In relation to Ukraine, I believe that the best way of dealing with the situation would be the sanctioning of all of the cabinet ministers, all of them, sanctioning Putin, and then sanctioning a wide swath of what I call “oligarch trustees”.
Just to explain that to you, the way that kleptocracy works is that most government officials don't keep the money in their own names. They keep the money in the names of people they trust. These are the trustees. As you look at these rich lists of Russians, oftentimes they're not as rich as they look on the list, because they're holding assets on behalf of Vladimir Putin and other senior government ministers. I believe the closest anyone has come to sort of half-satisfactory lists are the U.S. sanctions lists that have come out, because they've actually gone after businessmen, and some very well-known businessmen, but not nearly enough businessmen.

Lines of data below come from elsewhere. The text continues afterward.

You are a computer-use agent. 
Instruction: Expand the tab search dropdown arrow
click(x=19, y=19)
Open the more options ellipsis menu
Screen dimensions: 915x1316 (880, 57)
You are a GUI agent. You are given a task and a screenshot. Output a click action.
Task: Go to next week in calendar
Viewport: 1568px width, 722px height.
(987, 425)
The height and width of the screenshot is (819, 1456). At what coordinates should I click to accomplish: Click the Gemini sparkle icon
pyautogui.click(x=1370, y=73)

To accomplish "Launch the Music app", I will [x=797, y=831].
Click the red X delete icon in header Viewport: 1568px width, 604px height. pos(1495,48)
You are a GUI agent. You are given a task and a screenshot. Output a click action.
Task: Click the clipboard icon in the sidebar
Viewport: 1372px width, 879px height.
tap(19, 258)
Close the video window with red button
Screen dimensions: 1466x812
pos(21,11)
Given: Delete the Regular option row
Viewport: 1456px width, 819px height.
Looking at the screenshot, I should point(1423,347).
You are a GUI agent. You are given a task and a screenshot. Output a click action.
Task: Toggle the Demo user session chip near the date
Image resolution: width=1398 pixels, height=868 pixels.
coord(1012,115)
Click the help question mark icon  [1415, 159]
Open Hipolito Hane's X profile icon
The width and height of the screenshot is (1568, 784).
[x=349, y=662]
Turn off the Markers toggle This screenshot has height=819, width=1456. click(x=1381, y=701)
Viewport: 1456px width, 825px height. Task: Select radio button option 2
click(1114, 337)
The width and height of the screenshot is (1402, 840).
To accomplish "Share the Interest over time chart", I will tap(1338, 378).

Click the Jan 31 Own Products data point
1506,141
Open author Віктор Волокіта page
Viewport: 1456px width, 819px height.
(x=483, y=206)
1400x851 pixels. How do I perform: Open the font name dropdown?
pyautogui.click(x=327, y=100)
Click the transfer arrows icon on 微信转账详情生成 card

The Canadian list that just came out today had two businessmen on it, which is better than no businessmen. The European list had no businessmen on it. The businessmen are the guys who hold the money for Putin and his colleagues, and those are the people who need to be sanctioned as far as Putin's Ukrainian military adventure is concerned.
With regard to these human rights abuses, nobody has been sanctioned. Nobody has been sanctioned in Canada for the Magnitsky murder. We have all the evidence. They have been sanctioned in America. I don't understand why Canada couldn't just take the American list and adopt it or some version of it. I could come here and spend a week with the immigration minister's staff and share with him the evidence.
I don't know why they are not sanctioned. They should be.